Beyond that immediate response, we also thought a lot about the changing world. I think some of these changes will be permanent. Even before COVID-19, the pharmaceuticals business model was already starting to shift. Looking at the last three years, we have increased the number of products in our portfolio without having to expand our sales force. We have increased digital spend in the US more than three-fold in the last two years. We were already on a digital journey and as I look towards the future, that pace of change is only accelerating. Moving forward, digital will become a much bigger part of our operations.
We are shifting to an omni-channel engagement model. It is about how we engage, personally and digitally, with healthcare practitioners in a much more personalized, coordinated and meaningful manner. We have also stepped up consumer engagement and consumer advertising. Where a lot of companies have focused on TV advertising, we have invested more dollars into digital engagement with patients. We think that is where the future is.

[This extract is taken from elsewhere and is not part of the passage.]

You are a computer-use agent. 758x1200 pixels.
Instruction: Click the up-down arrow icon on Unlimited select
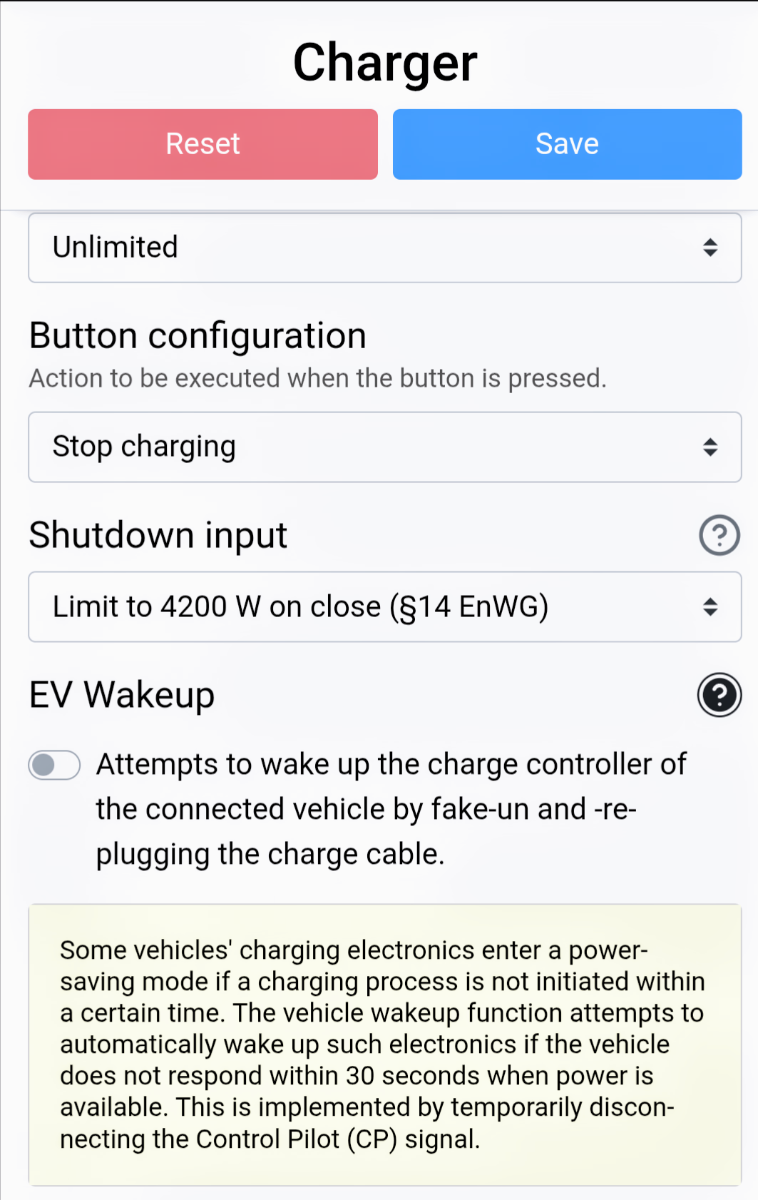pyautogui.click(x=709, y=248)
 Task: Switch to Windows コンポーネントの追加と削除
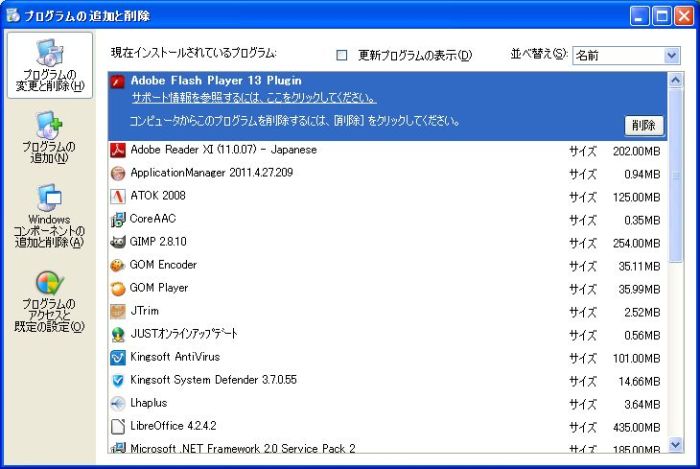[48, 214]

Take our lung cancer medicine, Tabrecta®, which was approved by the FDA in May. It had to be a completely virtual launch, even internally. A lot of our engagement with physicians is happening virtually. We needed enhanced websites that are much more educational. We recently launched a Twitter livestream, which is a really novel way to provide peer-to-peer education. We are trying many different things and tactics, and we are learning a lot from these experiences.
With change, you either lean into it and see it as an opportunity – disruption can be a time where you create that competitive advantage for the future – or you hunker down and hope it goes away. We choose the former option and to be honest, we are very excited about the future. We want to create a more transformative and positive impact for patients and physicians on their journeys.